Given text.

☆ ☆ ☆

Random Networks and Scale-Free Networks
Much of the work on networks done by
Erdos involved the concept of random networks. Random
networks are networks where the number of nodes is fixed
and each node connects to other nodes with a fixed probability,
P. It was found that after a certain value of P the
random graphs would become connected (which involves
a study called percolation theory which I will not go
into here). At first, researchers assumed most, if not
all, real-world networks are random. Random networks
have the interesting feature that if you plot the statistical
distribution of the number of nodes with a given degree,
you get an exponential curve. This mainly says a lot
of nodes have a given degree with not many varying from
this. Exponential curves are of the form P(X) = e-X.
In the late 1990s, however, a group
of researchers actually asked if this is true. The work
was centered at Notre Dame and involved Albert-Laszlo
Barabasi, Reka Albert and Hawoong Jeong. Their research,
which focused in a large part on the Internet, found
the network is not random. First, the distribution of
the node degrees does not follow an exponential function,
but rather a power law curve. Power law curves have
the form P(X) = a-X, where “a” is a base
and “d” is called the critical exponent. In particular,
the distribution of power law curves is one where instead
of almost all nodes being of a certain degree, many
nodes cluster at one degree. There is also a tail in
the distribution so other nodes of a higher degree are
included as well. So there are some very high degree
nodes, though they are in the minority.
This does not appear in random graphs.
The researchers wondered why this was and noticed that
real world networks have several features that random
networks don't. First, the number of nodes grows with
time. Second, over time the number of edges changes.
Here we assume the number of edges grows. Finally, the
connection of nodes is not random. This is what is called
"preferential attachment". This designates
that nodes with more edges have a higher probability
of receiving more edges as time goes on. The rich get
richer in a way. They termed these networks "scale-free,"

☆ ☆ ☆

Tasks for this exercise.
(1) Quote the passage on random and scale-free networks word for word, covering the stretch from "The researchers wondered" through "of edges changes.".
(2) Print the lines of the records from the one containing "The width and height of the screenshot is (1691, 990)." through the one containing "Action: 401,174", including both of those lines, and print nothing else.

(Rows from a dataset)
☆ ☆ ☆

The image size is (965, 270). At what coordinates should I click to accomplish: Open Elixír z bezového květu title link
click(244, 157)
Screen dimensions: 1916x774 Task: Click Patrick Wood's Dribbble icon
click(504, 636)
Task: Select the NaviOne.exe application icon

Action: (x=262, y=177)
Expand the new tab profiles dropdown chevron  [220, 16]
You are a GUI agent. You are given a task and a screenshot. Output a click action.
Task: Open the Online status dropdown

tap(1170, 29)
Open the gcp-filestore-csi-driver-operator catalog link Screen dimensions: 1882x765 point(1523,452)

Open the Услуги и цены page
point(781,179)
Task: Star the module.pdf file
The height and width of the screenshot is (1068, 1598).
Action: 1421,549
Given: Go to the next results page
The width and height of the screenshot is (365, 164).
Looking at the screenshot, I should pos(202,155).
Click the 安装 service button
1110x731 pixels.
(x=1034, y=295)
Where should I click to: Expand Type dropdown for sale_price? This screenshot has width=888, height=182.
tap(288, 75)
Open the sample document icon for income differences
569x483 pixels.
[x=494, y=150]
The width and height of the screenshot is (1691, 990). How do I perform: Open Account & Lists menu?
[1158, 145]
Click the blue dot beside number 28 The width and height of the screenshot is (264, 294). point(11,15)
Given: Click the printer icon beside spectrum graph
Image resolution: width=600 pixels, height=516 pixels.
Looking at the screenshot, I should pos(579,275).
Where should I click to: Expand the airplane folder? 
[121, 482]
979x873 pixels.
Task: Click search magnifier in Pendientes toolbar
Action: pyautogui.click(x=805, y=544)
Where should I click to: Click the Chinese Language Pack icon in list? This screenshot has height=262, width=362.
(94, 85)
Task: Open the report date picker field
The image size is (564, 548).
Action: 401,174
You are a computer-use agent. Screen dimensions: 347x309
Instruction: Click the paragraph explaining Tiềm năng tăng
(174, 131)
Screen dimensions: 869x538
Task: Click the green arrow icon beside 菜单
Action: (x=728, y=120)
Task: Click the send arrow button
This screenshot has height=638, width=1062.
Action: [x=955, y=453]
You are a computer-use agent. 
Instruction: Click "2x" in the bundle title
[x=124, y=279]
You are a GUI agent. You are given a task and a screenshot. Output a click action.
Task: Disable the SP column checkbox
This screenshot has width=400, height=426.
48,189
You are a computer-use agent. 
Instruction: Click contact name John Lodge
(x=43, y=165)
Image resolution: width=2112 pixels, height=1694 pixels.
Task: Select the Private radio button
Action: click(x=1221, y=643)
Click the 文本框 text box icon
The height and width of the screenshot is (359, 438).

☆ ☆ ☆

Responses to the exercise.
(1)
The researchers wondered why this was and noticed that
real world networks have several features that random
networks don't. First, the number of nodes grows with
time. Second, over time the number of edges changes.

(2)
The width and height of the screenshot is (1691, 990). How do I perform: Open Account & Lists menu?
[1158, 145]
Click the blue dot beside number 28 The width and height of the screenshot is (264, 294). point(11,15)
Given: Click the printer icon beside spectrum graph
Image resolution: width=600 pixels, height=516 pixels.
Looking at the screenshot, I should pos(579,275).
Where should I click to: Expand the airplane folder? 
[121, 482]
979x873 pixels.
Task: Click search magnifier in Pendientes toolbar
Action: pyautogui.click(x=805, y=544)
Where should I click to: Click the Chinese Language Pack icon in list? This screenshot has height=262, width=362.
(94, 85)
Task: Open the report date picker field
The image size is (564, 548).
Action: 401,174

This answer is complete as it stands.